For more than six years, the United States Federal Reserve poured money into the domestic economy through many rounds of quantitative easing in an effort to stimulate economic activity following the global financial crisis.
This caused some fund managers to froth at the mouth, predicting apocalyptic levels of inflation.
But the assumption high levels of debt will always lead to high inflation is a misconception, Dean Stewart, Executive Director Fixed Income with Macquarie Investment Management, says in an interview with [i3] Insights.
“Debt and inflation can be highly correlated, but there is a view out there that correlation is causation and we would say it is not,” Stewart says.
The problem is many people will look at the total level of debt in an economy and this view causes distortions because different types of debt each interact in their own way with inflation.
“When there is a lot of demand, when there is a lot of spending activity, people will borrow money to be able to facilitate that demand. When they borrow money, that facilitates more demand,” Stewart says.
“An increase in demand means that companies have to up their output and, therefore, have to fund that increase in capacity growth through debt.
“What happens is that an increase in consumption, an increase in demand, leads to an increase in prices and also to an increase in private sector debt. So there is a high correlation between private sector debt and inflation.
“But prices are slow to move compared to the debt and so you’ll see that private sector debt leads an increase in inflation.
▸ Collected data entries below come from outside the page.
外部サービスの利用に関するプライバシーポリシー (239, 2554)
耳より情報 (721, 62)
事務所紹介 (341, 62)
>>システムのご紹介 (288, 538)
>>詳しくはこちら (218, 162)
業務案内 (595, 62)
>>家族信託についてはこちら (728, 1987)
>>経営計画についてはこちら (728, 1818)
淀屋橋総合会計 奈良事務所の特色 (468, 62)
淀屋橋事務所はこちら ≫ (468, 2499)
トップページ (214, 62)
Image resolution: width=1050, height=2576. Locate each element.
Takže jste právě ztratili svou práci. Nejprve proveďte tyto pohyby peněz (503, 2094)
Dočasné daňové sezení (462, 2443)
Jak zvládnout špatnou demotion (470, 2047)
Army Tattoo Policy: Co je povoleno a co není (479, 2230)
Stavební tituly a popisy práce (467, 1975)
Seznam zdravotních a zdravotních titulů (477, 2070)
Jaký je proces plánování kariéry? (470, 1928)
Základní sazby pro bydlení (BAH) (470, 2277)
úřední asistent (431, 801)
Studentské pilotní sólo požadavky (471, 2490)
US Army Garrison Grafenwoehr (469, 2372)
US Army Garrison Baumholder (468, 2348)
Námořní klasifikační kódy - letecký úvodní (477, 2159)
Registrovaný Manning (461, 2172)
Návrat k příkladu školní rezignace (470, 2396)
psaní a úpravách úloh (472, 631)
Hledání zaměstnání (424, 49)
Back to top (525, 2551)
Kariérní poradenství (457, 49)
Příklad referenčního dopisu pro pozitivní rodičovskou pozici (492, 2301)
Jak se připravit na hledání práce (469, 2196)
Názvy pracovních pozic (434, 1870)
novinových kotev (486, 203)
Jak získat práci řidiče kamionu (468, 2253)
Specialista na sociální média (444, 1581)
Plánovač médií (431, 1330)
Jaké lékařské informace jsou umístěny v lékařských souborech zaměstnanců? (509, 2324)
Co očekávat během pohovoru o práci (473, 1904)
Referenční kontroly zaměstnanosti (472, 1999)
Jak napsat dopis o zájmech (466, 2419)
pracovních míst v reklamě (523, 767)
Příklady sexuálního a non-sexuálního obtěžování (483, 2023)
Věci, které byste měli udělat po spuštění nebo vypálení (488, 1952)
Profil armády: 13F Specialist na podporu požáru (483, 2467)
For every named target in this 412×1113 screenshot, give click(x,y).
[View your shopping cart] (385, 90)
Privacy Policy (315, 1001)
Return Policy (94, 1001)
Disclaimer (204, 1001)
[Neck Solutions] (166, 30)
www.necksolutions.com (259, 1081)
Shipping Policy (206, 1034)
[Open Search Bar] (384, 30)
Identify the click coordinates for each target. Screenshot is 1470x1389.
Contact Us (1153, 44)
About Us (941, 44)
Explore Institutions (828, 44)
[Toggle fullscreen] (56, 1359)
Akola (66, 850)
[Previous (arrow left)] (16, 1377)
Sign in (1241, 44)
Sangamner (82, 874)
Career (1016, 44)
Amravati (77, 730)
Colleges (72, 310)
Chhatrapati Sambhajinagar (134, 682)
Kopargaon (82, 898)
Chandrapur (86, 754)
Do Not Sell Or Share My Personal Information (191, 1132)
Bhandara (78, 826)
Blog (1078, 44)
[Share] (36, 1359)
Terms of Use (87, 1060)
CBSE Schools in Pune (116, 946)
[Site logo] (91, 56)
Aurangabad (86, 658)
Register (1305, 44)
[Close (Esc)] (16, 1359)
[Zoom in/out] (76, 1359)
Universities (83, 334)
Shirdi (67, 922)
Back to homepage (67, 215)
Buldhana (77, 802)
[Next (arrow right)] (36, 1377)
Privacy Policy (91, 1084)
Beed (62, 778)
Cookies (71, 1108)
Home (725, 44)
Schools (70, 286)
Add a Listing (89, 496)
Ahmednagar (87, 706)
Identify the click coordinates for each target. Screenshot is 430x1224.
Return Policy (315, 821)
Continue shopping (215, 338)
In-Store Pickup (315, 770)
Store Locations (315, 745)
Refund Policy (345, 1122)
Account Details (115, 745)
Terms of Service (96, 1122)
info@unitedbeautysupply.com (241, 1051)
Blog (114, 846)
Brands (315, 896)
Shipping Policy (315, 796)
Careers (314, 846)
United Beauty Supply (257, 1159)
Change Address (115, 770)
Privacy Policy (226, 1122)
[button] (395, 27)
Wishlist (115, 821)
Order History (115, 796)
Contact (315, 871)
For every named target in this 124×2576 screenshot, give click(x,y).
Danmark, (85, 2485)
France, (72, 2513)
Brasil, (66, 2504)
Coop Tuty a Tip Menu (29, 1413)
It is not causal, but it is correlated and leading.”
Public sector debt, in the form of government spending, has a very different correlation with inflation.
“If you look at public sector debt, it is pretty much the opposite of private debt,” Stewart says.
“Public sector debt rises when there is not a lot of income, there is not a lot of activity and governments try to stimulate activity.
“So what happens is that public sector debt generally rises when there is not a lot of private sector debt growth.”
If you only look at the total level of debt in an economy, these trends will remain hidden.
“If you put public and private debt, which are negatively correlated with each other, together – which people often do, because they look at total debt – that muddies all of the relationships because they offset each other,” Stewart says.
“This is really simple economics; prices are impacted by supply and demand for goods and services. But people tend to almost forget it and think inflation is about money supply and monetary policy.
“You can drop money out of helicopters, but if people don’t use it to buy things with, then you won’t see prices go up.”
Through this lens, inflation is unlikely to make a roaring comeback anytime soon.
“In the current environment, if you look at US household debt, generally speaking it is pretty mild,” Stewart says.
“In the US, we no longer have deleveraging, but we still have fairly low levels of household debt growth.
“On the whole, household debt is low and not increasing very much and corporate sector debt is the same. That indicates that consumption is not particularly strong, that the balance between demand and supply is not very inflationary. We are not really seeing inflation come through.”
You can drop money out of helicopters, but if people don’t use it to buy things with, then you won’t see prices go up
Australia has record levels of household debt, but Stewart points out inflation is largely a global phenomenon and there is little suggestion inflation will rise sharply in Australia alone.
“Australia has actually got the highest household debt-to-income level in the world, so there is fragility in Australia,” he says.
“While Australian debt isn’t suggesting that inflation will rise, there is a concern about financial fragility, and if it does turn, through some sort of crisis event, it will have a negative impact on inflation.”